In a re-do of the 2001 NFL Draft, I would have Drew Brees ranked as my top player. He is a sure-fire Hall Of Fame quarterback. He will go down in NFL history as one of the league's most accurate passers. Also, his value extends beyond the playing field because of his ability to lead and motivate his teammates.
I would have LaDainian Tomlinson second. He was the top running back in the league for a span of 6-7 years. He was capable of dominating games and was clean off the field. Michael Vick would be third. Vick is a dynamic talent, but his off-field issues would have to factor into the equation.
I would take Drew Brees No. 1, although you could make a strong argument for LaDainian Tomlinson, who had a more productive career over a longer period of time.
Knowing what I know now about Brees, I would take him for this reason: He is a great player at the most important position on the field. I will say this about L.T., however: He could be an All-Pro in any offense, while Brees might not fit every system.
Michael Vick would be a clear No. 3. Vick does not have the consistency at his position the other two players do.
As great as LaDainian Tomlinson was -- he'll always be remembered as one of the best running backs of all time -- he would not be my first selection. With the way that the NFL game is played now, I would have to select QB Drew Brees first. His talent, leadership, will to win and overall capacity to make winning plays push him to the top of my list.
Today's NFL tells us that you can win titles with "RB by committee," but it's doubtful you can win it all without an elite QB.
Brees is a once-in-a-decade player who has been insanely good on the field and also a leader in his community. He is the most valuable overall player in the league right now, and thus, an easy choice here. Tomlinson is one of the more productive backs the game has ever known, and if you built a solid team around his versatility, you'd have a chance to contend every year. Tomlinson was consistent -- which is precisely why I'd go with Seymour over Vick. Seymour's ability to play outside or inside and command double-teams in the heart of his career is a hair more valuable than the somewhat inconsistent nature of Vick's journey.

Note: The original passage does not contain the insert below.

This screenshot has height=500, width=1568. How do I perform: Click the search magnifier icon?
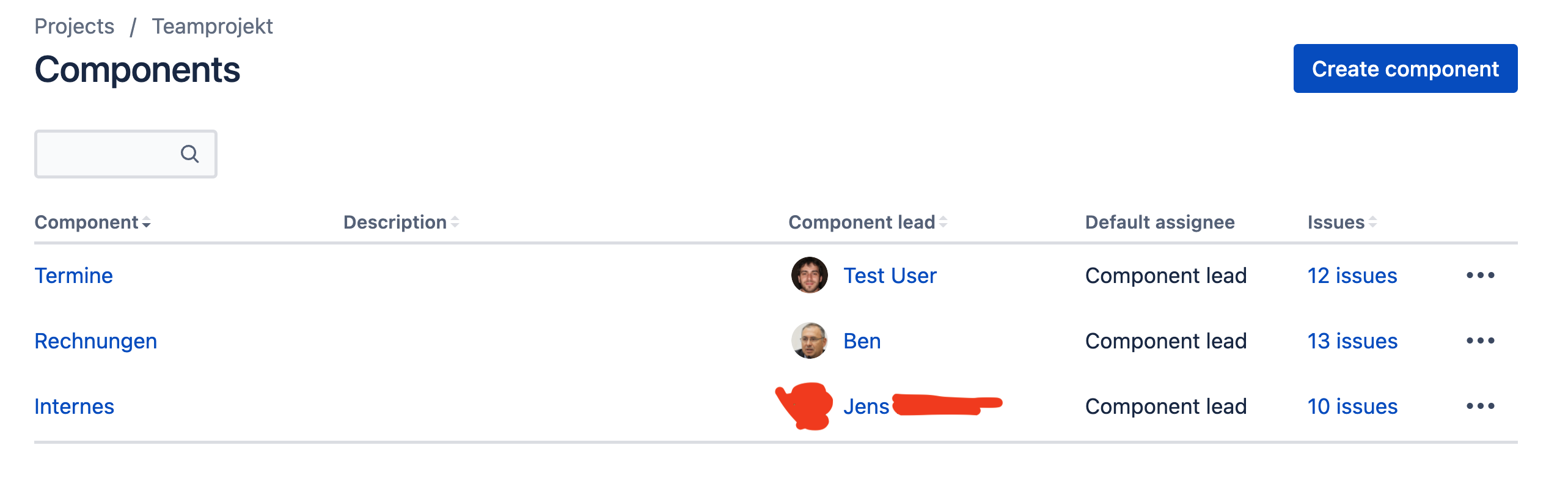point(189,154)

There's no question that Vick is more talented than Hutchinson, Reggie Wayne, Casey Hampton, or any of the other great players in that '01 draft. And of course, he plays a more important position. But not having him around for a couple of years, as well as the injury woes, would give me pause. In fact, if we were talking about whom from that draft would be better this season specifically, 49ers defensive end Justin Smith might get the nod. Smith was a top-five pick for the Bengals in that draft, and was nothing short of dominant for the 49ers in 2011.
- Jason Smith NFL.com
Vick's raw talent is tantalizing, but he definitely receives the bronze here
Drew Brees would be first, and it wouldn't even be close. The guy just broke Dan Marino's record for yards in a season, he's won a Super Bowl and proved himself to be a tremendous leader when there were doubts about him due to his height and shoulder injury early on. L.T. would be the next pick because he was healthy, consistent and incredibly productive for over a decade.
Michael Vick would be my third pick, and not just because of the dogfighting scandal. Say you threw that part of it out. What are you left with? It took him a while to understand what being a quarterback was all about -- remember, he admitted he was always the "last guy in, first guy out" of the locker room in Atlanta. He tantalized us with breathtaking plays, but never was able to put it all together. Vick is like that high-end car you buy that has every amenity you could possibly want, but every month you have to take it into the shop to get something different fixed.
Drew Brees would undoubtedly be the top player on my board. LaDainian Tomlinson's one of the top backs in the NFL's "Passing Era," ranking third all-time in touchdowns scored and seventh in all-purpose yards. But even a future Hall of Fame running back like L.T. hasn't led a team to a championship (and several other contending seasons) like Brees -- another likely Canton enshrinee, not only due to his transforming New Orleans from "Aints" to Super Bowl victors, but also his record-setting passing numbers.
Vick is a distant third. His off-field issues and injury concerns have overwhelmed the supreme athleticism he shows on the field.
First off, kudos to late Chargers GM John Butler for managing to snag two future Hall of Famers in the first two rounds of the draft in LaDainian Tomlinson and Drew Brees. (And let's not get into how much different things could have been if the team took Larry Fitzgerald in 2004, instead of Eli Manning.)
When answering this question, it's fair to ask who is doing the drafting. Remember, it was Chargers GM A.J. Smith who deemed Brees wasn't good enough. (Brees' injury -- because Marty Schottenheimer refused to play Philip Rivers in a meaningless game -- was a convenient excuse, but make no mistake, the Chargers weren't going to re-sign Brees.)
And then you wonder if Michael Vick would have run into his legal troubles in another town.
Still, with all of that out there, I believe it's safe to say Brees should have been the top pick, followed by Tomlinson and then Vick.